Pixel coordinate grounding data:

──────────────────────────────

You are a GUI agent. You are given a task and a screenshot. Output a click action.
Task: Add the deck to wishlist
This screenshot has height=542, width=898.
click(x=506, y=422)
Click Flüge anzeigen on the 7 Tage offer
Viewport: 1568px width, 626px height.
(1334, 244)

──────────────────────────────

:: WORK REQUIRED ::
Respond with the exact lines running from the one that contains "Task: Add the deck to wishlist" through the last line of the data above, and no other lines.

:: ANSWER FOR THIS EXERCISE ::
Task: Add the deck to wishlist
This screenshot has height=542, width=898.
click(x=506, y=422)
Click Flüge anzeigen on the 7 Tage offer
Viewport: 1568px width, 626px height.
(1334, 244)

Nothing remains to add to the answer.